The City - April 2 and 3


One of the most interesting aspects of the trip has been the inclusion into the little group of VW enthusiasts roaming the country in their own Westys. With every passing of a Vanagon or Microbus a subtle little wave is exchanged, a hang loose sign or the nod of a head signifying a commonality of not only van but also of life's perspective. These signals are much like a biker's wave, though significantly less cool as the relaxed atmosphere surrounding our vehicles allows a more enthusiastic outpouring of emotion than seen out of the common Harley rider.

One of the most humorous parts of the trip has been witnessing the shock and amazement on other driver's faces when they realize they have just been passed by a VW van, a van that is significantly older than many of them no less. Their anger turns to shock - or perhaps embarrassment - as they realize that it is a Vanagon chugging past but the negative emotions quickly fade to amusement with my wave and smile, the obvious joy of being free spreading from my face to theirs.

When driving a road known as the Pacific Coast Highway one would expect to see the ocean out of the passenger side window for the majority of the trip, but the 101's nickname is a bit of a misnomer as the road often winds itself far inland through farms of cattle and artichoke and forests of towering redwoods and beautiful cedar. To gain the true ocean experience a traveler has to connect with the 1 just a few miles north of Ft. Bragg. Here the path is a true coastal traverse, amazing landscapes of ocean crashing into rock in a timeless battle of the solid versus the perpetual.

Entering into San Francisco I cannot help but be amazed at the beauty of the Golden Gate bridge though this awe quickly vanishes with the realization that beauty comes at a price and I have to fish around for my wallet. Having to pay $6 for a 5 minute crossing over a bridge that has already paid for itself many times over feels like being robbed, but the theory of supply and demand is a powerful one and a guaranteed money maker is hard not to take advantage of.

As legendary as the hills of The City are, nothing could have prepared my poor van for their inclines. As my van struggled up any and all hills I couldn't help but feel for all of the pedestrians roaming the streets, their peaceful, sunny afternoon stroll interrupted rudely by the blasts of noise exploding from my muffler as my van struggled along in first gear up the hills. But, as one would expect out of the inhabitants of a such an open and welcoming city, all seemed to laugh it off, as if this sight was worth the story they could now tell over the dinner table later that night.

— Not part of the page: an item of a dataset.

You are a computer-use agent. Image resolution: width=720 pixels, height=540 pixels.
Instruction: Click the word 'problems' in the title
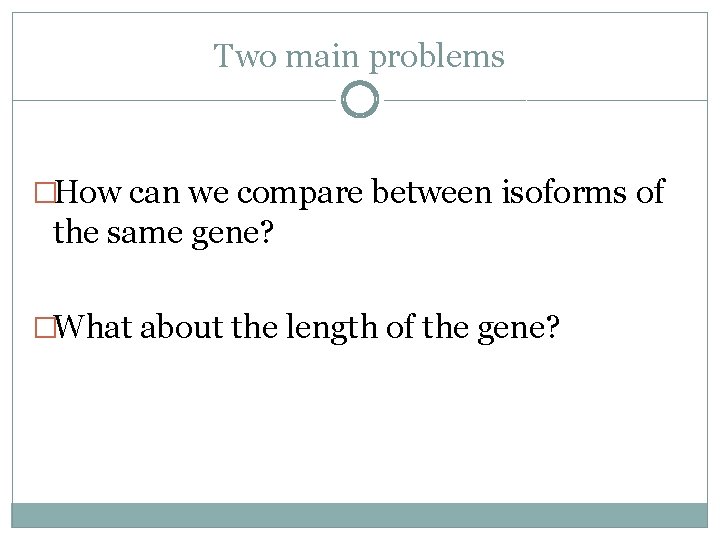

The two nights spent in The City were a perfect mix of food and friends, the two lovebirds hosting this traveler with an openness and joy that one can only find from true friends. Though we never really made our way out into The City - much to the chagrin of some of my friends - the nights spent chatting about life and happiness far surpassed any expensive cocktail and feigned looks of importance.

I left Kelly and Lewis that afternoon, the knowledge that two nights of my company is more than enough, especially in a space so well suited for two so obviously in love and who have yet to tie the knot. With the wind howling and ten foot swells crashing violently onto the shore I turned my direction south, Santa Barbara and another good friend my destination.